Osteogenic vs. central zones

As reviewed by Cohen (1993), the number of suture layers varies according to different authors. In the present study, we arbitrarily divided each suture into three layers, a central zone sandwiched in between two osteogenic zones. This was based on our observation that a typical three-layered structure, as defined by Kokich (1986) using the human zygomaticomaxillary suture, was present in most of our suture sections.

However there were no sharp boundaries between zones, making quantification rather difficult, especially for BrdU. In this study, we employed a simple geometric criterion to define boundaries. Although objective and repeatable, this definition only approximated the true anatomical layers. This approximation makes the statistical comparison of osteogenic and central zones very conservative, because mixing of zones would add to the variability of the measurements. Our finding that significantly more proliferative cells were present in the osteogenic zone than in the central zone therefore is a real difference. This feature was shown in both the standard farm pigs and the Hanford minipigs, suggesting this is a common pattern for cranial suture growth among different strains of pigs, even though their general growth rate may be dramatically different (Swindle et al. 1994). This finding also agrees with Opperman et al. (1998), who reported more cell proliferation in the osteogenic zone of the rat coronal suture. Cell proliferation of these two zones may serve different functions. Proliferation in the osteogenic zone probably serves to replenish progenitor osteoblasts for the bone fronts, while central zone proliferation may contribute progenitor fibroblasts, endothelial cells, and a self-renewing mesenchymal cell population for the maintenance of the matrix.

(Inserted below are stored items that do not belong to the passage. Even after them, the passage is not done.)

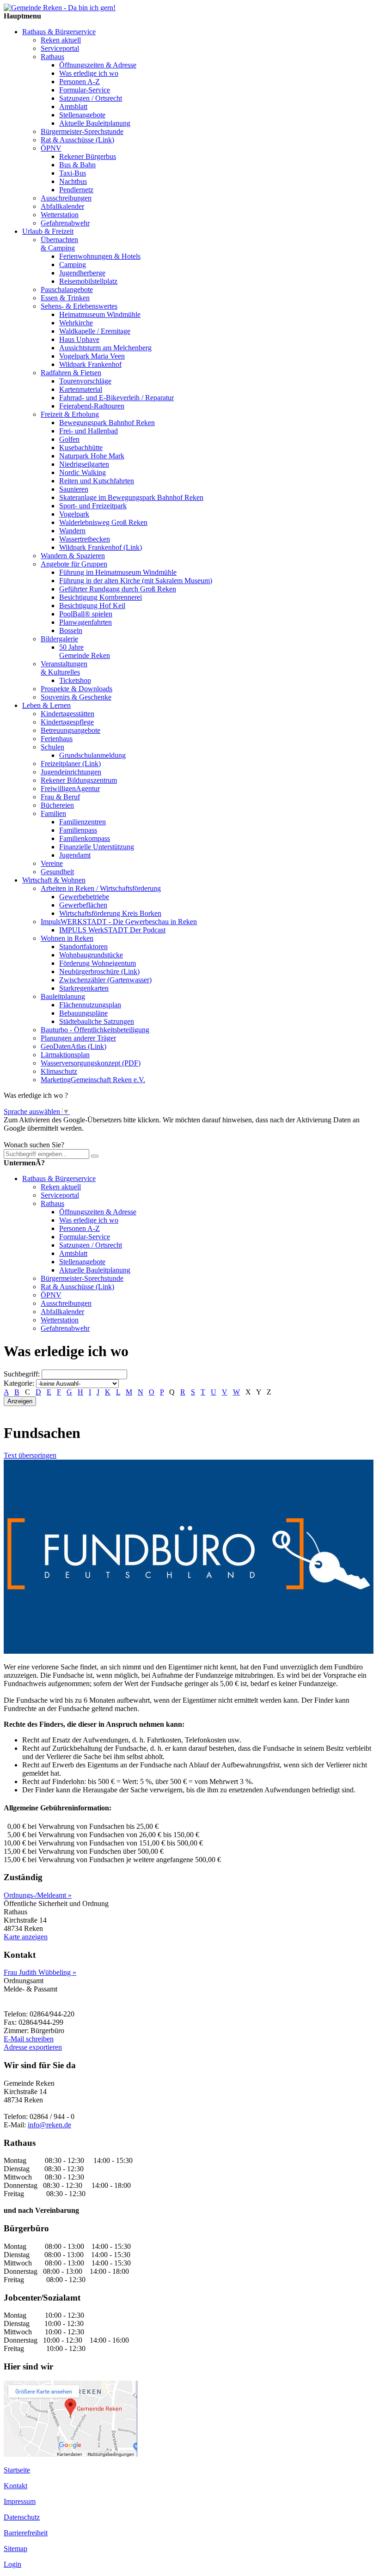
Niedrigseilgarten (84, 464)
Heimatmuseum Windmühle (100, 314)
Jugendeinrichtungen (71, 772)
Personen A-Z (79, 81)
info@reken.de (49, 2125)
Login (12, 2564)
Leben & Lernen (46, 705)
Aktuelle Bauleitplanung (94, 123)
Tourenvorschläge (85, 381)
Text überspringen (30, 1455)
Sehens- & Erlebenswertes (79, 306)
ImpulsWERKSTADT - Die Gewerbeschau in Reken (119, 922)
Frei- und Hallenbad (88, 431)
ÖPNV (51, 148)
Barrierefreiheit (26, 2533)
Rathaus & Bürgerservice (59, 32)
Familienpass (78, 830)
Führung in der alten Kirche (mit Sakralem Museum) (135, 581)
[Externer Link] (188, 1651)
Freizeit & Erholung (70, 414)
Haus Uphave (79, 339)
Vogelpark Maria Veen (92, 356)
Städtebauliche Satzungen (96, 1021)
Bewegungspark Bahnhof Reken (107, 422)
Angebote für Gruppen (74, 564)
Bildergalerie (59, 639)
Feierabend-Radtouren (91, 406)
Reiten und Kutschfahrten (96, 481)
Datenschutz (22, 2517)
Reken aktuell (61, 40)
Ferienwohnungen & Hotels (100, 256)
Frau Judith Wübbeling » (40, 1972)
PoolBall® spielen (85, 614)
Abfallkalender (62, 206)
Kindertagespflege (67, 722)
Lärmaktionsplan (65, 1055)
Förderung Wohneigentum (97, 963)
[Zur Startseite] (60, 8)
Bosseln (70, 630)
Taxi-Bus (72, 173)
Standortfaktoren (83, 946)
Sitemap (15, 2548)
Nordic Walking (82, 472)
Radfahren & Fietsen (71, 373)
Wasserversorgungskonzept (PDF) (91, 1063)
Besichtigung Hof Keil (92, 605)
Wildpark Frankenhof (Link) (100, 547)
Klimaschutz (59, 1071)
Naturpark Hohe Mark (91, 456)
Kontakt (15, 2486)
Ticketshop (75, 680)
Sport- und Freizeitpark (93, 506)
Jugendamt (75, 855)
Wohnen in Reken (67, 938)
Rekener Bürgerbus (87, 156)
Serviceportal (60, 48)
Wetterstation (60, 215)
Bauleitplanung (63, 996)
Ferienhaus (57, 739)
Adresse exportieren (33, 2047)
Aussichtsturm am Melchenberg (105, 348)
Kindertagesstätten (67, 714)
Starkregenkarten (84, 988)
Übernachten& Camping (59, 244)
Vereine (52, 863)
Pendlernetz (76, 190)
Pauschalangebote (67, 289)
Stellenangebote (82, 115)
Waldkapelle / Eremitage (94, 331)
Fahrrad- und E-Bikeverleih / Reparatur (116, 398)
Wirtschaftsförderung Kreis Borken (110, 913)
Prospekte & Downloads (76, 689)
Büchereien (57, 805)
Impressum (20, 2501)
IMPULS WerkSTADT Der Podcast (112, 930)
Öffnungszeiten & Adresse (97, 65)
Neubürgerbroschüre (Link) (99, 971)
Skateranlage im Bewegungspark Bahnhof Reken (131, 497)
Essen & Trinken (65, 298)
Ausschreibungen (66, 198)
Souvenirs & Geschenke (76, 697)
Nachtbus (73, 181)
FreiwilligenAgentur (70, 788)
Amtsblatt (73, 106)
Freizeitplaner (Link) (71, 763)
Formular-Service (84, 90)
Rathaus (52, 57)
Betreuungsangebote (70, 730)
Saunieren (73, 489)
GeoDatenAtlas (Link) (73, 1046)
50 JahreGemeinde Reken (84, 651)
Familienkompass (84, 838)
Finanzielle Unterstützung (96, 847)
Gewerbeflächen (83, 905)
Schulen (52, 747)
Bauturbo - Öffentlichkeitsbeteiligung (95, 1030)
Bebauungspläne (83, 1013)
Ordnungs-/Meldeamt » (38, 1895)
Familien (53, 813)
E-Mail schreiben (29, 2039)
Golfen (69, 439)
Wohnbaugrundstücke (91, 955)
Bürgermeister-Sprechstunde (82, 131)
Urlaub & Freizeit (47, 231)
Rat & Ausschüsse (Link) (77, 140)
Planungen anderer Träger (78, 1038)
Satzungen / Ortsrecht (90, 98)
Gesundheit (57, 872)
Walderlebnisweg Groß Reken (103, 522)
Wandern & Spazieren (73, 556)
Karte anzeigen (26, 1937)
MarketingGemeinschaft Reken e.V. (93, 1080)
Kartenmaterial (80, 389)
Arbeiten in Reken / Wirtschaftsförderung (101, 888)
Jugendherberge (82, 273)
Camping (72, 264)
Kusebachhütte (81, 447)
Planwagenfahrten (85, 622)
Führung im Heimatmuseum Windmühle (118, 572)
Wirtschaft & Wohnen (54, 880)
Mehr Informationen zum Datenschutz (59, 1136)
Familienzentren (82, 822)
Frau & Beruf (60, 797)
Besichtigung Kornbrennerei (100, 597)
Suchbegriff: (22, 1374)
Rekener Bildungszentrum (79, 780)
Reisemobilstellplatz (88, 281)
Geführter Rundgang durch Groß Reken (117, 589)
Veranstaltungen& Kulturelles (64, 668)
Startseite (17, 2470)
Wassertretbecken (84, 539)
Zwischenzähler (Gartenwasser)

Similar to BrdU, Cbfa-1 reaction was stronger in the osteogenic zone than in the central zone. As a key regulator for mesenchymal differentiation into the osteochondral lineage and for osteoblast maturation (Karsenty, 2000), it is not surprising to see more Cbfa-1 reaction along the bone fronts, where more committed osteogenic cells are present.

Difference between sutures and age

The interfrontal and interparietal sutures were similar in both cell proliferation and osteogenic differentiation. Although surprising with regard to the fact that the interparietal fuses earlier, this finding is consistent with our previous result that these sutures have the same mineral apposition rate (Sun et al. 2004). This similarity suggests that the two sagittal sutures can be considered parts of a single entity.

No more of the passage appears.